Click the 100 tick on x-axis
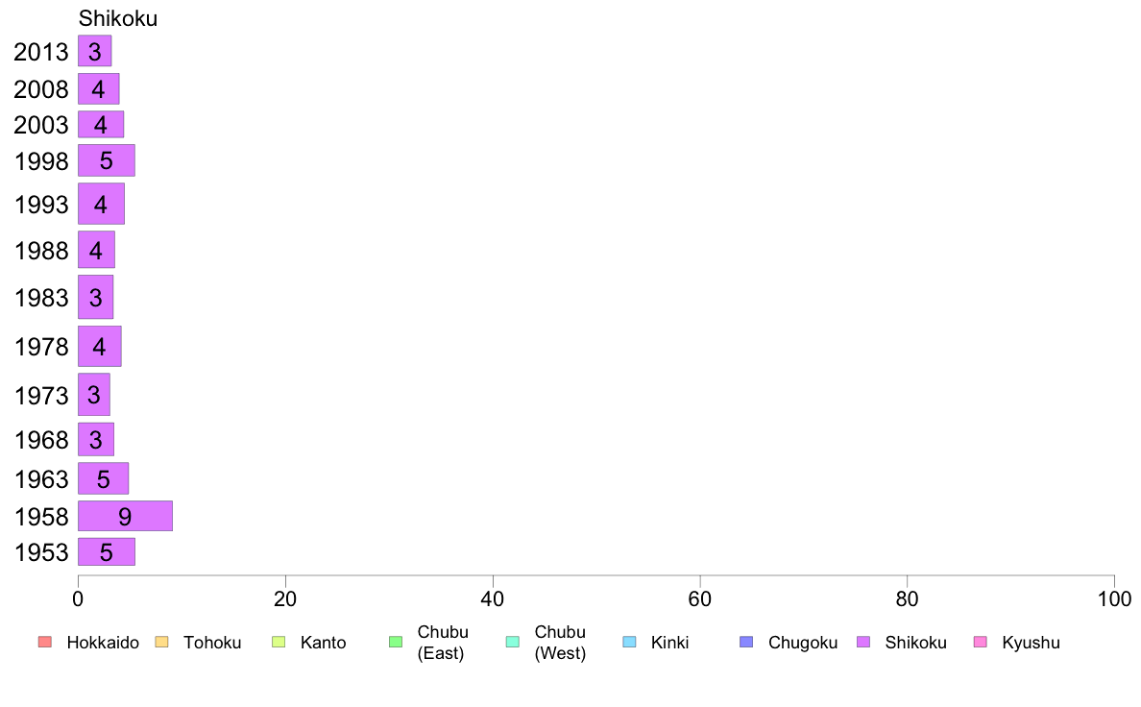1141x707 pixels. (x=1114, y=599)

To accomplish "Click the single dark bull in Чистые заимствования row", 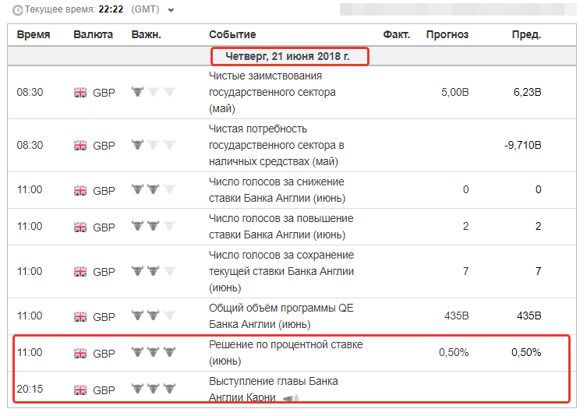I will tap(138, 91).
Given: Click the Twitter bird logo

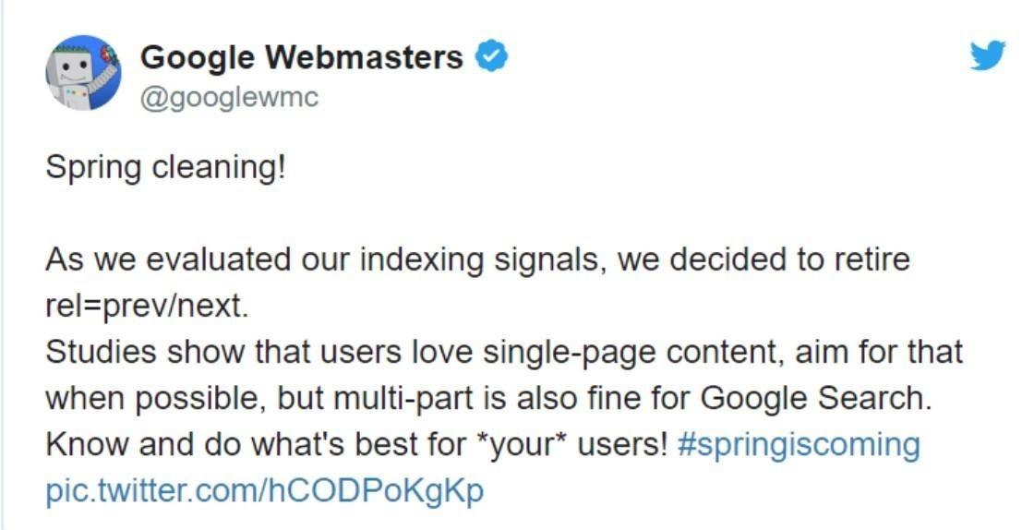Looking at the screenshot, I should (x=988, y=57).
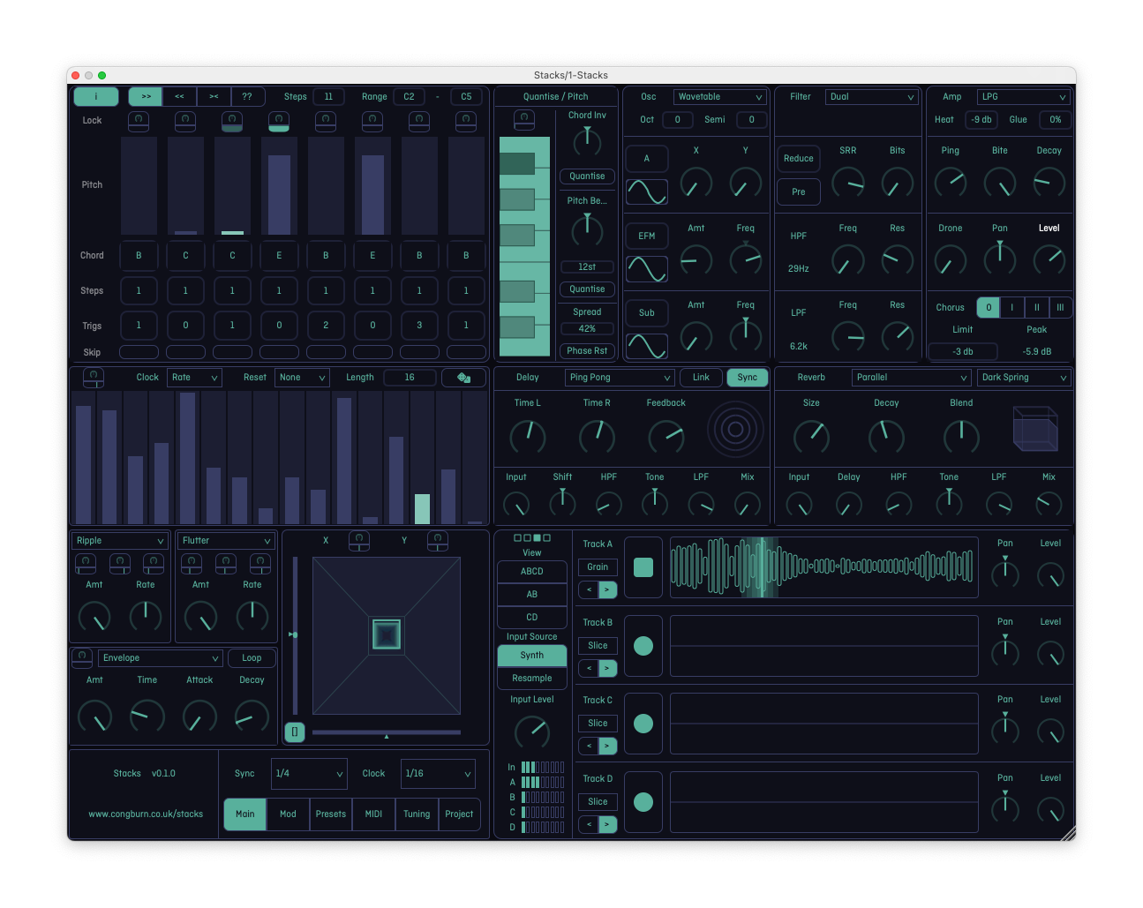Select Chorus mode II
Image resolution: width=1143 pixels, height=908 pixels.
tap(1036, 307)
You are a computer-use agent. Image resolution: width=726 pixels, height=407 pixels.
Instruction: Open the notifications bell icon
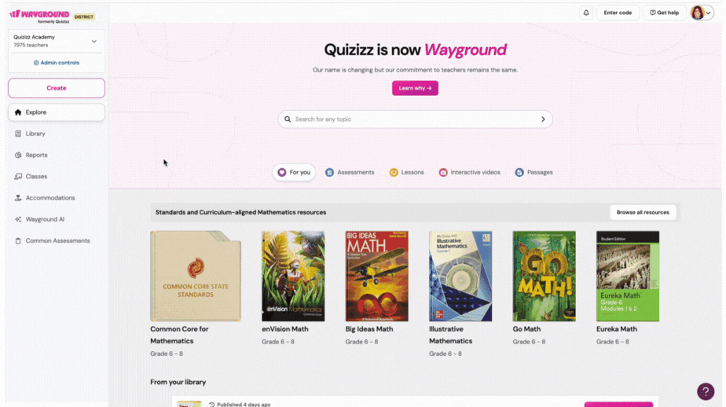[586, 13]
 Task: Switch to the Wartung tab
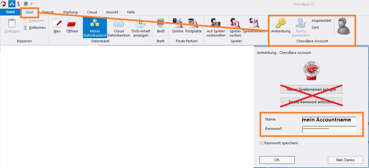[x=70, y=12]
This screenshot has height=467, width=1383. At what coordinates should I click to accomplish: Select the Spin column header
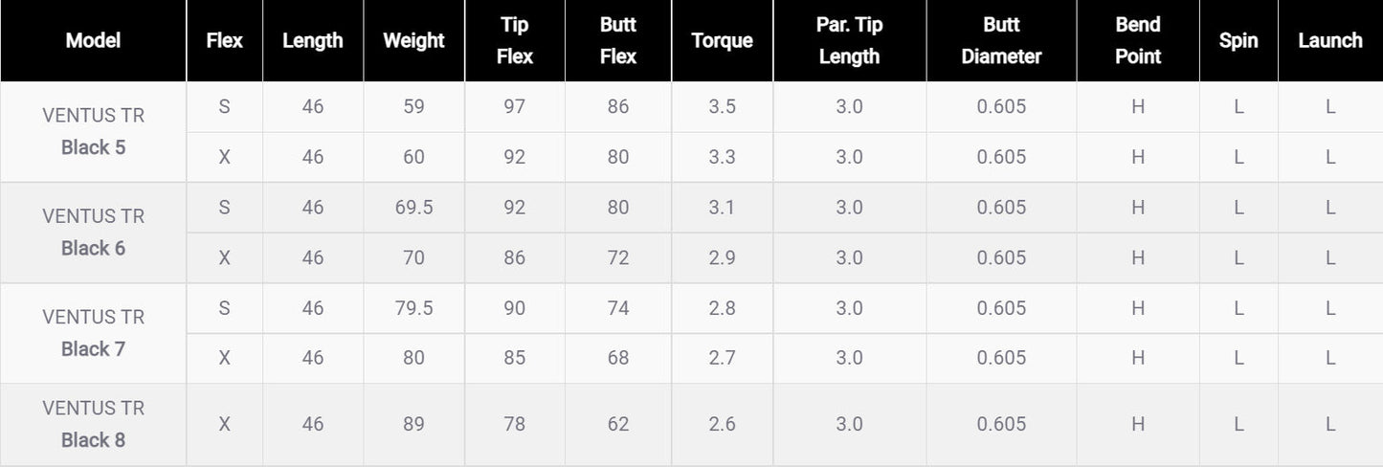pos(1238,41)
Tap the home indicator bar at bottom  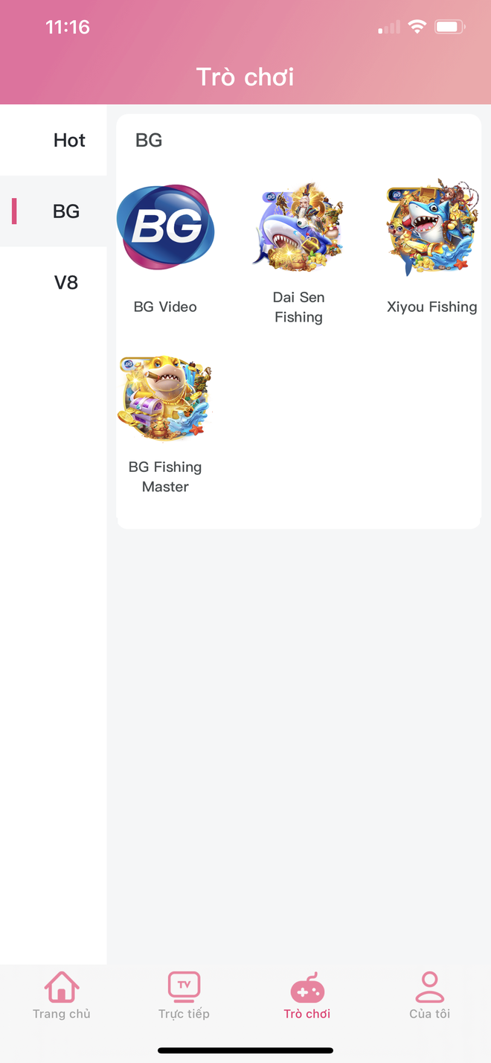[246, 1050]
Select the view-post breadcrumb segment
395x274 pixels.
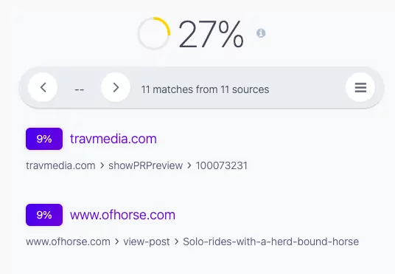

══════════════════════════════

*Given task:* Gather every line of the rows above that contains the string "height", and list each one in full on its own line.

*Expected output:*
Image resolution: width=1143 pixels, height=908 pixels.
You are a computer-use agent. Image resolution: width=726 pixels, height=407 pixels.
This screenshot has height=467, width=1383. At what coordinates should I click to accomplish: Select the Spin column header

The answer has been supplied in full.